Heads of Advertising Sectoral Groups (HASG), an umbrella body comprising advertising, media, marketing activation and out-of-home media agencies as well as broadcasting company groups, yesterday called for more consultations on the planned imposition of an N100,000 fine on adverts played on foreign media channels.

The Minister of Information and Culture, Alhaji Lai Mohammed, had stated that there would henceforth be a fine for advertisements broadcast on foreign-owned channels and production of content abroad by advertisers, insisting that brands that run adverts during foreign matches must compulsorily advertise during Nigerian premiership games.

He further stated that brands that produce their advertising materials abroad will pay a fine of N100, 000 each time such adverts are run, adding that advertising materials promoting Nigerian brands must be directed and authored by Nigerians inside the country.

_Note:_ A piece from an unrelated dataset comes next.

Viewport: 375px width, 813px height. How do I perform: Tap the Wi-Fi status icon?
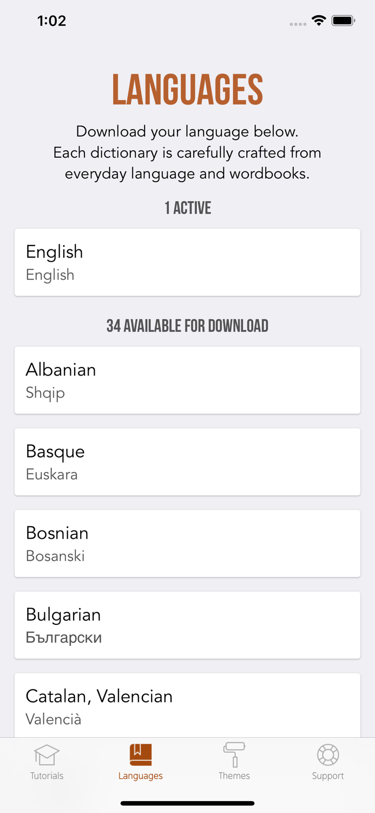click(x=319, y=21)
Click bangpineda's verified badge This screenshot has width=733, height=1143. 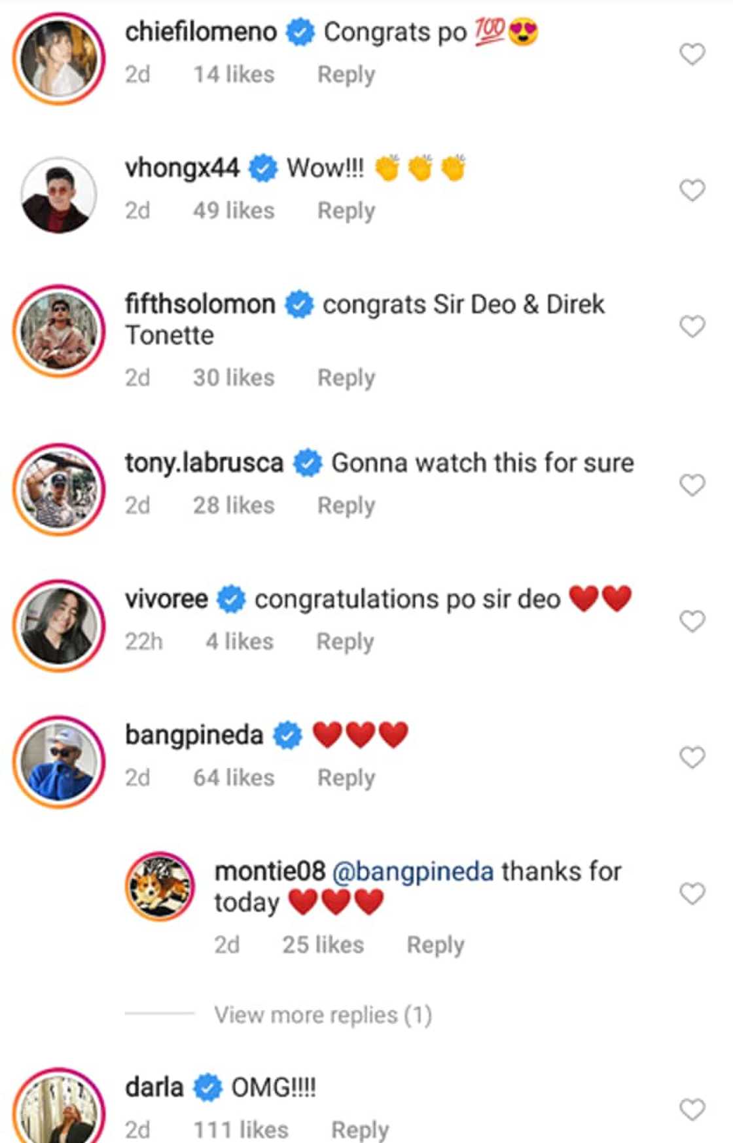pos(286,735)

But in a statement jointly signed by the President, Advertising Association of Nigeria (AAAN), Mr. Steve Babaeko, President, Advertisers Association of Nigeria (ADVAN), Mrs. Bunmi Adeniba and President, Media Independents Association of Nigeria (MIPAN), Femi Adelusi, the coalition noted none of its members was carried along before the decision was reached.

Other signatories included the President, Outdoor Advertising Association of Nigeria (OAAN), Mr. Emmanuel Ajufo, Chairman, Broadcasting Organisation of Nigeria (BON), Sa’am Ibrahim and the President, Experiential Marketers Association of Nigeria (EXMAN), Mr. Tade Adekunle.

The group urged the minister to engage the industry players and practitioners more and explore collaboration on issues like the foregoing before making pronouncements that can significantly impact the industry.

The advertisers urged the minister to understand that they put their advertising investment where Nigerians are drawn to, noting that media decisions are driven by the consumers’ interest, passion, inspiration and aspirations.

According to them, CNN and other international news channels are watched by Nigerians locally and internationally explaining that the world is now a global village and Nigerians do not only live within their physical boundaries.

They argued that Nigerian-based news channels and contents developed locally are also consumed across many countries beyond its borders, with no special fines and levies imposed on companies who place adverts within them.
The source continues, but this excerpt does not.